Required action: The answer must reproduce every record exactly, with all pictures omitted.

── Data for review

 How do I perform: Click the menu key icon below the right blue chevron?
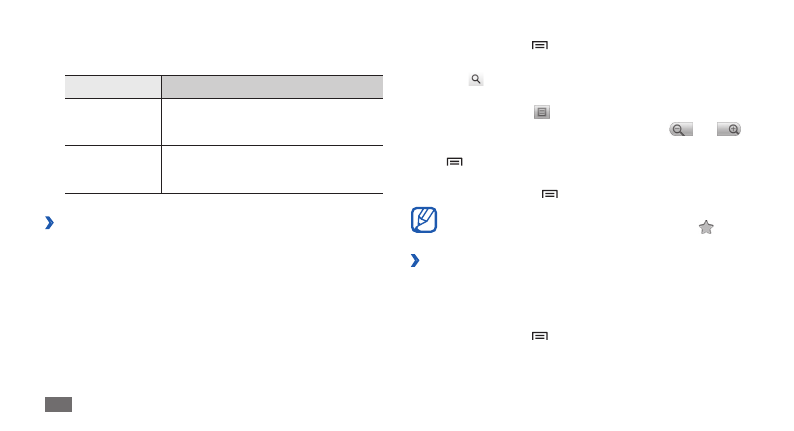click(540, 336)
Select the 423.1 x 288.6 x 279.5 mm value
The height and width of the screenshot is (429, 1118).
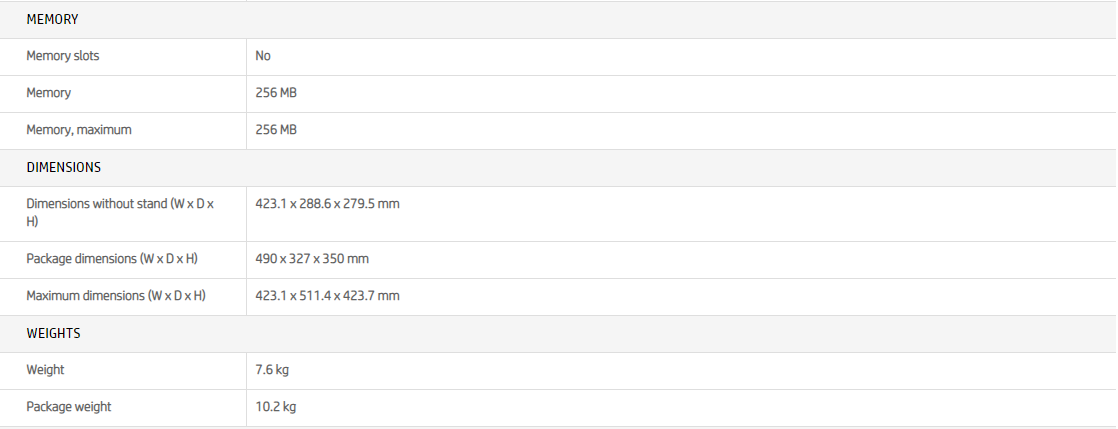[327, 204]
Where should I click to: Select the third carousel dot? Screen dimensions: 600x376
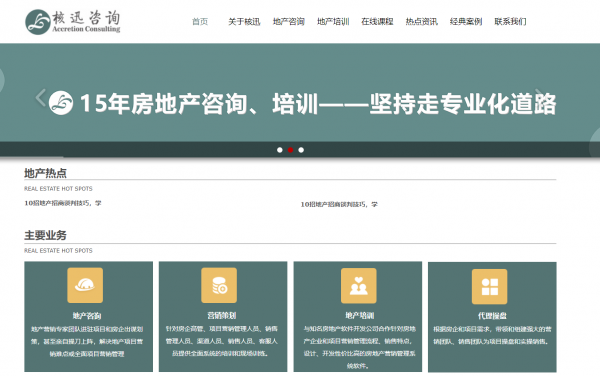pyautogui.click(x=301, y=150)
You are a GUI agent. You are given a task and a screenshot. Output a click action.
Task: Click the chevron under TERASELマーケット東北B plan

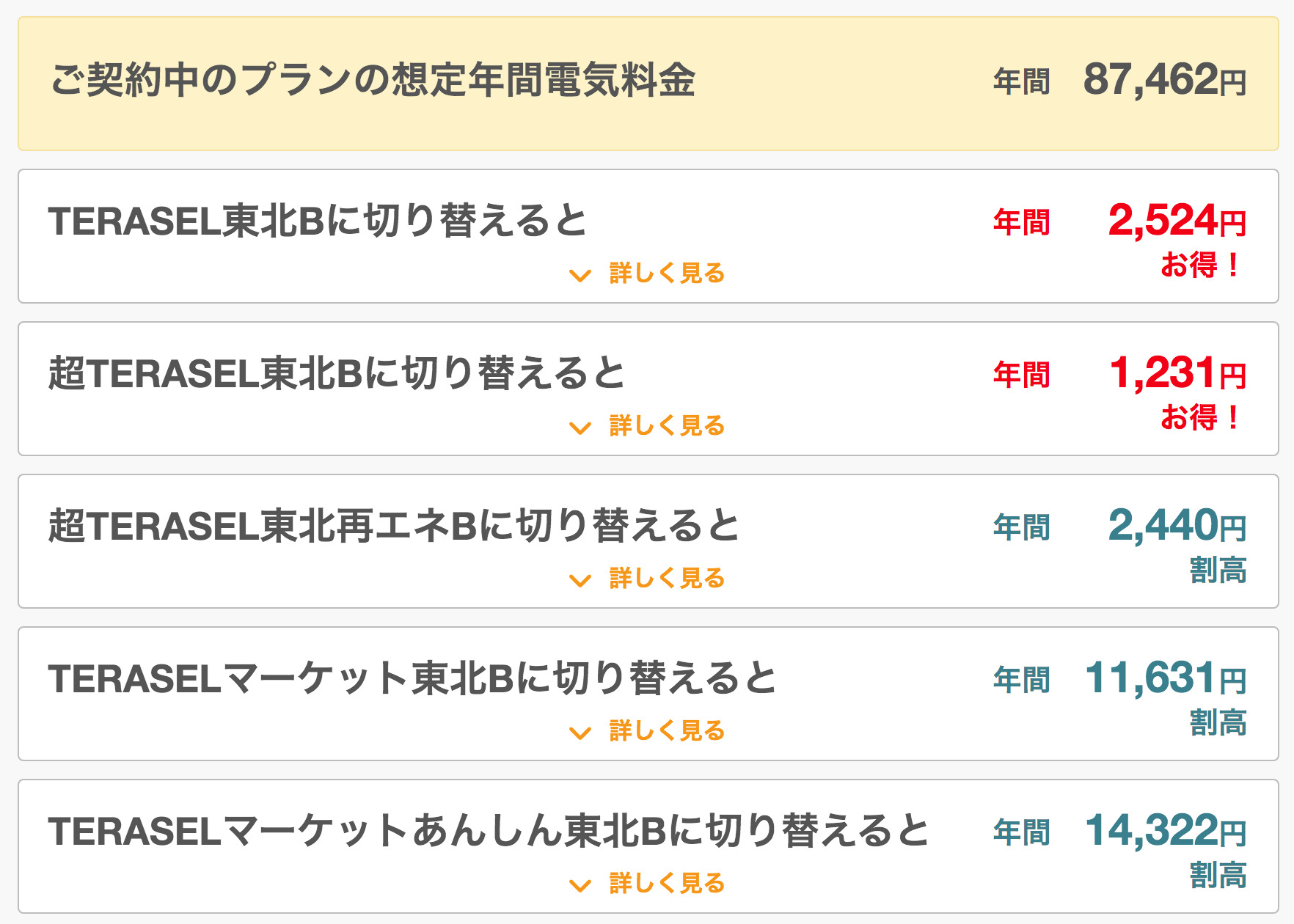pyautogui.click(x=580, y=733)
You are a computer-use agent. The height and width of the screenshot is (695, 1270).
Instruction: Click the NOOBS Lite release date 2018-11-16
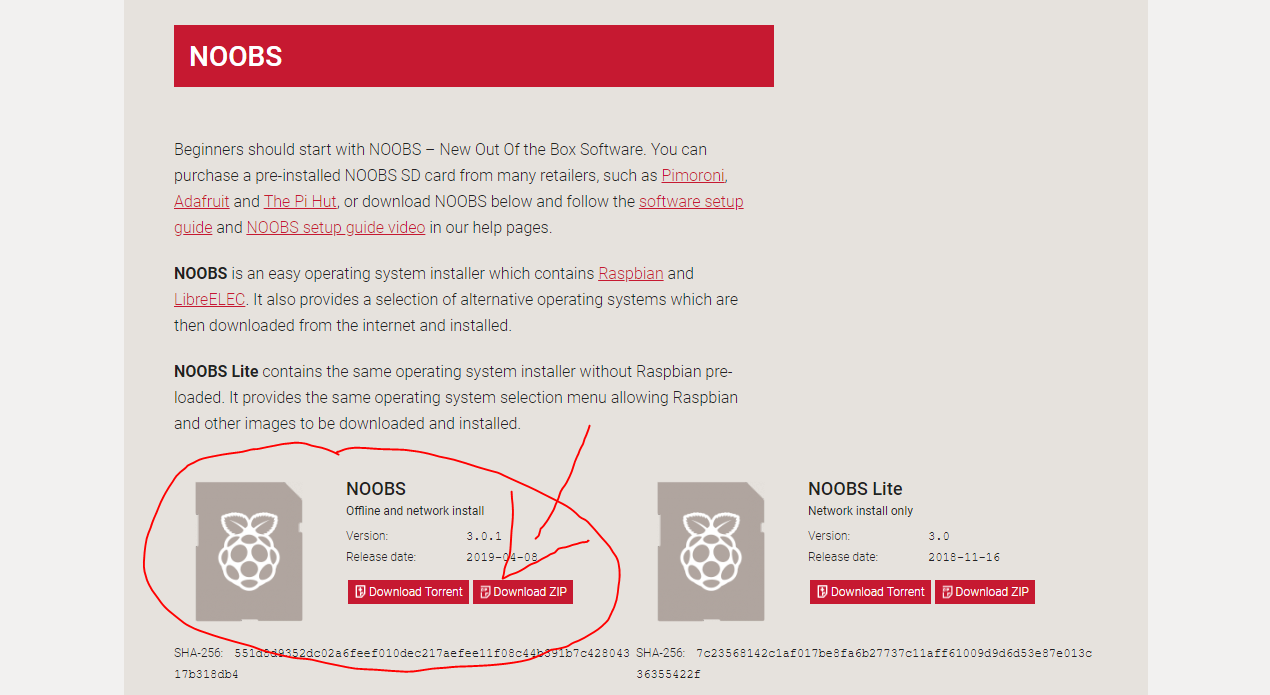pyautogui.click(x=964, y=557)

────

Solution for this task:
 How do I perform: Click the menu key icon below the right blue chevron?
click(540, 336)
Select the 423.1 x 288.6 x 279.5 mm value
The height and width of the screenshot is (429, 1118).
[327, 204]
Where should I click to: Select the third carousel dot? Screen dimensions: 600x376
pyautogui.click(x=301, y=150)
You are a GUI agent. You are given a task and a screenshot. Output a click action.
Task: Click the chevron under TERASELマーケット東北B plan

pyautogui.click(x=580, y=733)
You are a computer-use agent. The height and width of the screenshot is (695, 1270).
Instruction: Click the NOOBS Lite release date 2018-11-16
pyautogui.click(x=964, y=557)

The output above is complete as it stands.